Als beginnend 50’er wordt je door de jongere generatie natuurlijk als oud betiteld. Dat wordt alleen maar versterkt als je probeert uit te leggen hoe je nieuwe muziek ontdekte voor het Spotify-tijdperk. Radio luisteren, nieuwe muziek op bandjes opnemen, singles kopen (45 toeren) en hopen dat de B-kant dan ook goed was. Eigenlijk begrijp ik het wel, de manier van muziek luisteren en het ontdekken van nieuwe muziek is nu totaal anders. Hoe vaak ik zelf wel even niet naar Spotify grijp als ik iets lees over een bepaalde band of artiest.
Ik ontdekte dus nieuwe muziek op de radio. En dan moest je natuurlijk goed de recordknop van je cassetterecorder op tijd laten beginnen en zorgen dat je ergens de naam van de band en het nummer wist te noteren, want anders wist je nog niets. Zo ontdekte ik nieuwe muziek. Een ontdekking die ik via de radio een keer deed was bijvoorbeeld Crowded House.
Split Enz kende ik een beetje en toen ik voor het eerst Neil Finn hoorde zingen die keer wist ik gelijk dat ik dit wel goed ging ging vinden. The World Where You Live en later Don’t Dream It’s Over waren de eerste singles. Ruim een halfjaar voordat de laatstgenoemde een hit werd, kocht ik via de import het debuutalbum van de band. Mijn lokale platenboer (die had je toen nog) twijfelde erg of het wel zou lukken, maar weken later lag hij toch voor mij klaar. Dit is zo’n album wat ik grijsgedraaid heb.

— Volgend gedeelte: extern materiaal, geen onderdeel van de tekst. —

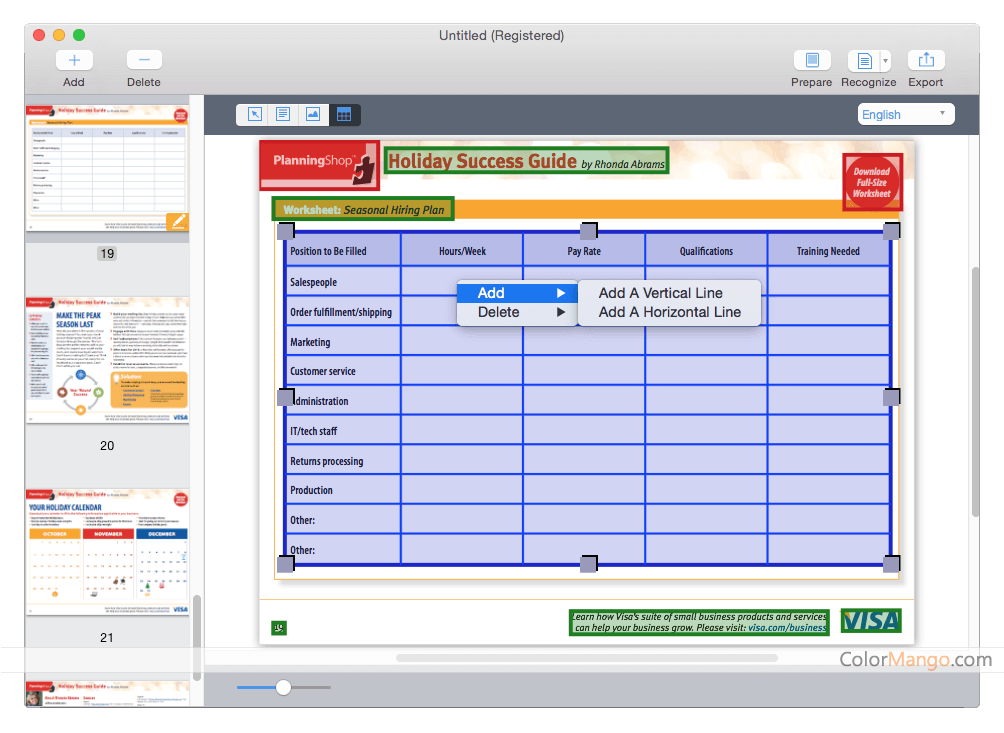Activate the Table area tool
Viewport: 1004px width, 733px height.
[344, 114]
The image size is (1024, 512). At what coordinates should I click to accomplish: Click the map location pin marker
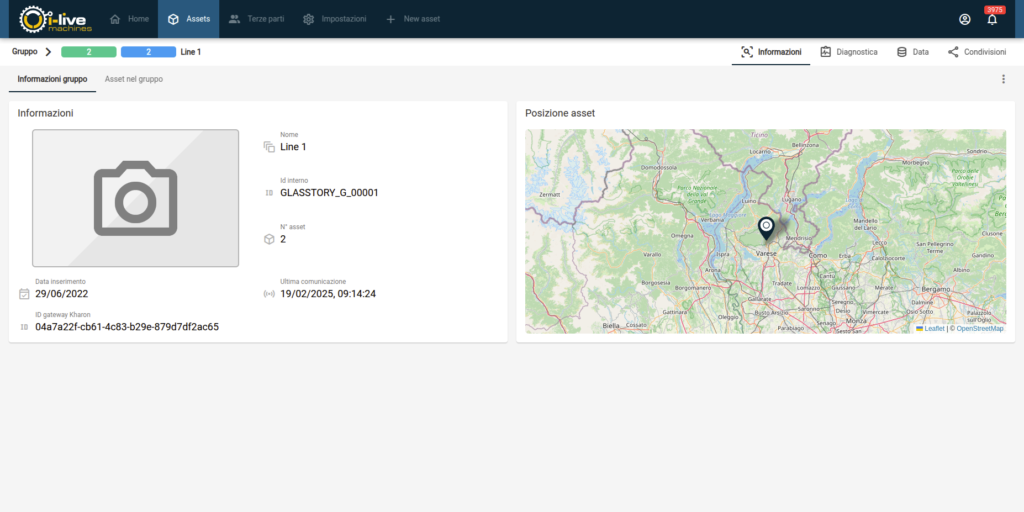(766, 228)
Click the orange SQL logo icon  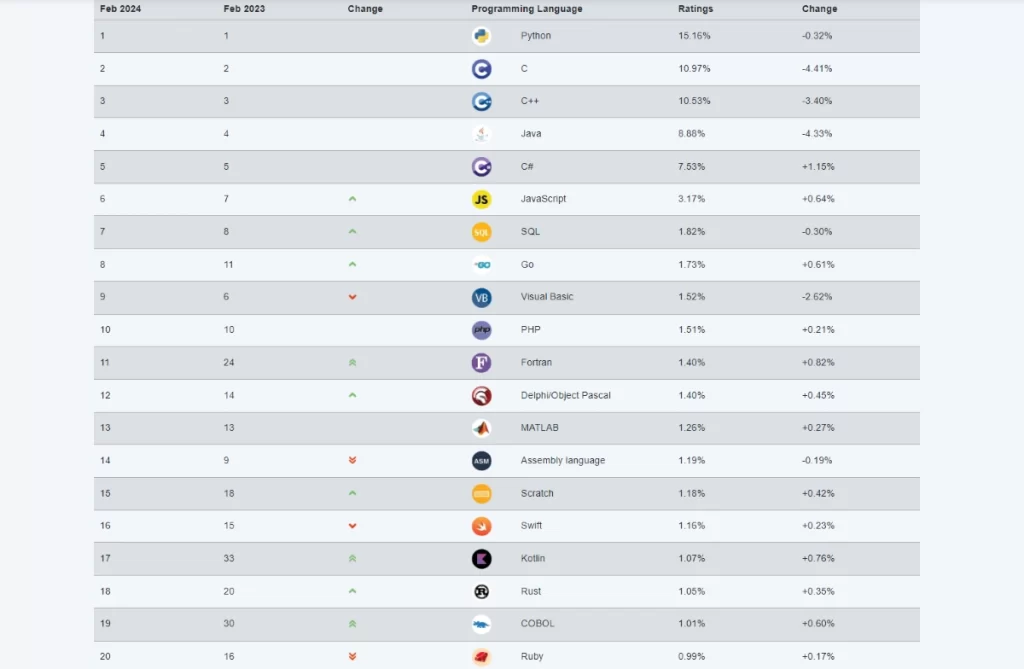coord(481,232)
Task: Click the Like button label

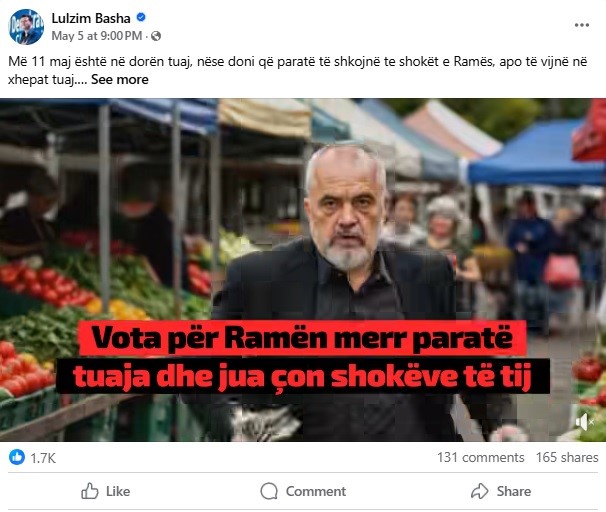Action: (118, 492)
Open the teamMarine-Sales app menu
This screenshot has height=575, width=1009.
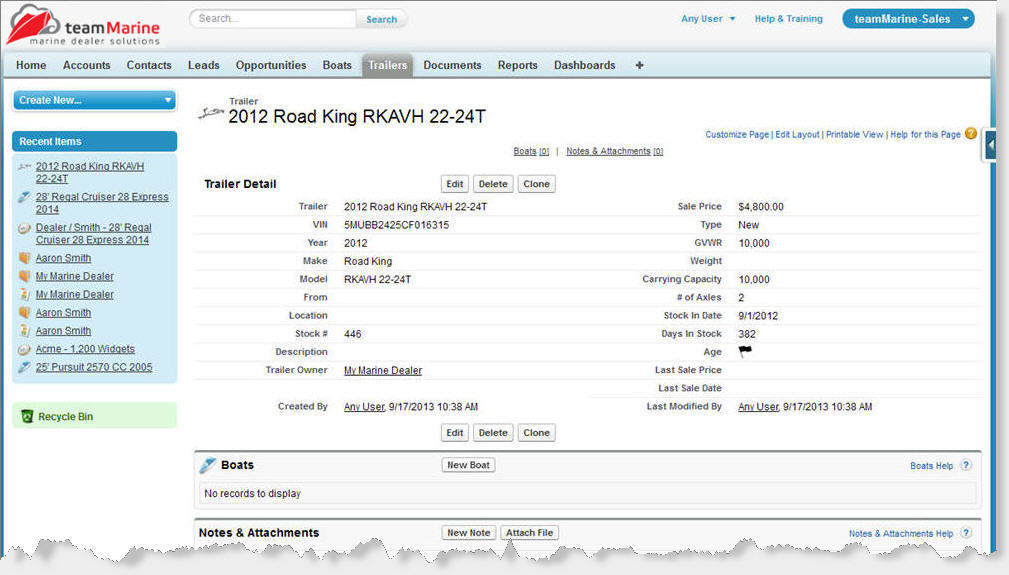[x=908, y=19]
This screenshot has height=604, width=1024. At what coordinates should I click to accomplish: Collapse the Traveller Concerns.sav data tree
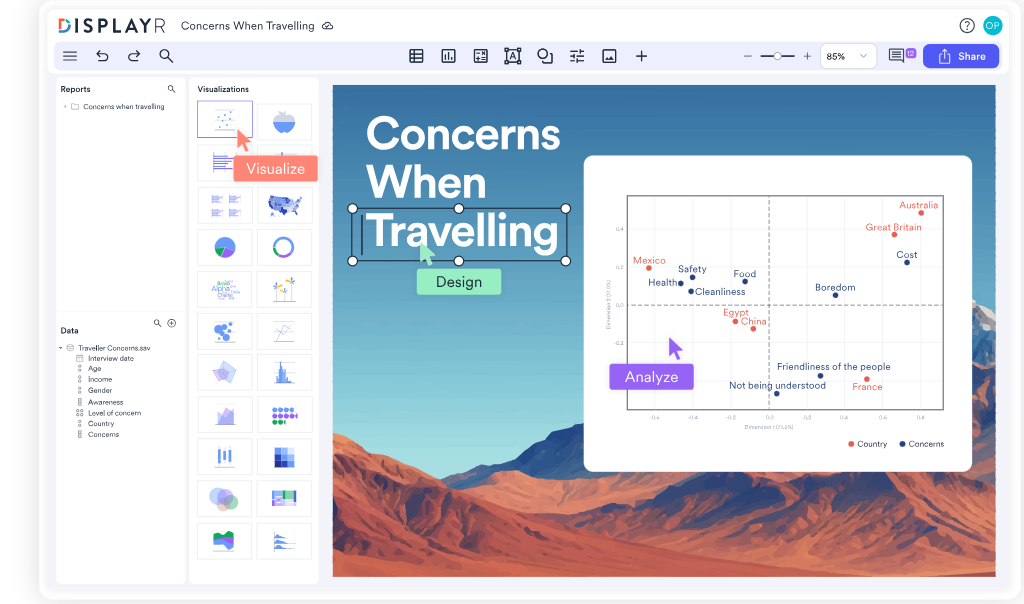61,347
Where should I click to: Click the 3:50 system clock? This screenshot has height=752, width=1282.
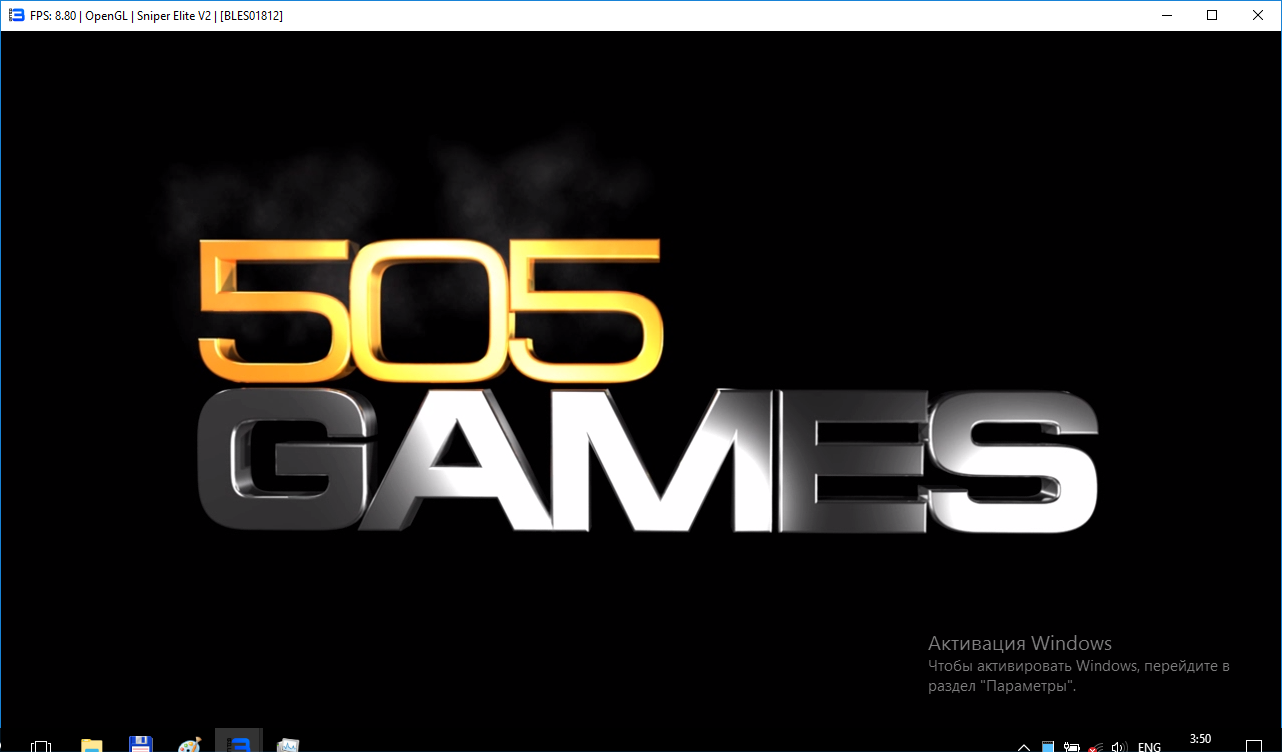[x=1200, y=740]
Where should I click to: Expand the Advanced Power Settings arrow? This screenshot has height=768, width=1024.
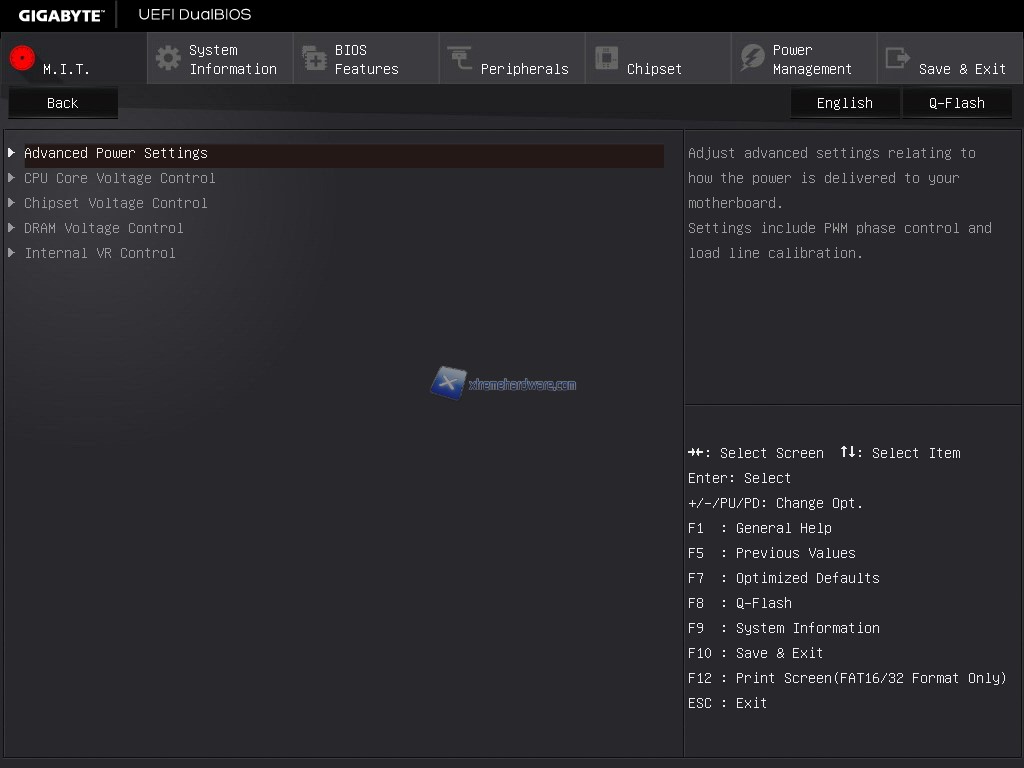[x=11, y=153]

Crowded House bestond toen uit Neil Finn, Nick Seymour en Paul Hester. Nadat Split Enz uit elkaar waren gegaan, vertrokken deze heren naar Amerika om aan nieuwe muziek te werken. En dat werd dus een succes, want in deze samenstelling maakte het drietal vier albums, alhoewel Woodface eigenlijk met vier personen werd gemaakt, want daar was broer Tim Finn aan de band toegevoegd. Kleine liedjes, harmonie, aansprekend en altijd to the point. We kennen allemaal de liedjes wel. Na 1993 ging de band uit elkaar.
In 2005 pleegde Paul Hester zelfmoord en als indirect gevolg daarvan kwam de band weer bij elkaar. Aangevuld met Mark Hart en later Matt Sharrod maakte de band nog twee uitstekende albums in 2007 en 2010. Opnieuw vielen de teksten en harmonieën op hun plaats en liet de band zien nog niets van hun talenten verloren te hebben. Na 2010 viel het weer even stil.
Totdat in 2020 de nog steeds grote fanbase van de band op zijn grondvesten trilde. Aan de ene kant goed nieuws, want Crowded House was terug! Alleen niet zonder slag of stoot. Neil Finn en Nick Seymour waren nog steeds onderdeel van de band, maar Mark Hart en Matt Sharrod waren ingeruild voor de twee zonen van Neil (Liam en Ellroy) en Mitchell Froom (die de eerste drie albums van de band had geproduceerd). Veel discussie bij de fans over deze beslissing en voor- en tegenstanders voerden via social media verhitte discussies.
Crowded House #4 dus. En los van alle discussies gaat het dus bij muziek over de inhoud. Onlangs verscheen het album Dreamers Are Waiting en het album was nog niet verschenen of de fans vervolgden hun strijd. Veel teleurgestelde fans, veel fans die hopen dat het album met de tijd beter wordt en fans die een nieuwe richting zien en de band het voordeel van de twijfel geven.
Maar oei… Eerlijk is eerlijk, het is een matig album. Op de stem van Neil na horen we weinig Crowded House. Weg zijn alle mooi melodieën, prettige luisterliedjes en de herkenbare teksten. Doordat de band veel nieuwe leden heeft, lijkt ook de ziel uit de nieuwe muziek. En dat is jammer, had het dan anders genoemd. Het is ingetogen, ontoegankelijker, soms zelf matige nummers en dus wel een teleurstelling. Heel af en toe (bijvoorbeeld aan het begin van Show Me The Way) komt het Crowded House gevoel een beetje terug.
Maar toch is er een nummer wat wel goed is. Het kan ook bijna niet anders zou je zeggen. To The Island is eigenlijk een nummer wat niet op dit album past. Hier klinkt Neil weer speels, de samenzang blijft hangen en de muziek klinkt ontspannen. Dit nummer past in de Crowded House standaard bibliotheek. Een mooi nummer, maar de vraag is of deze band nog steeds de naam Crowded House waardig is.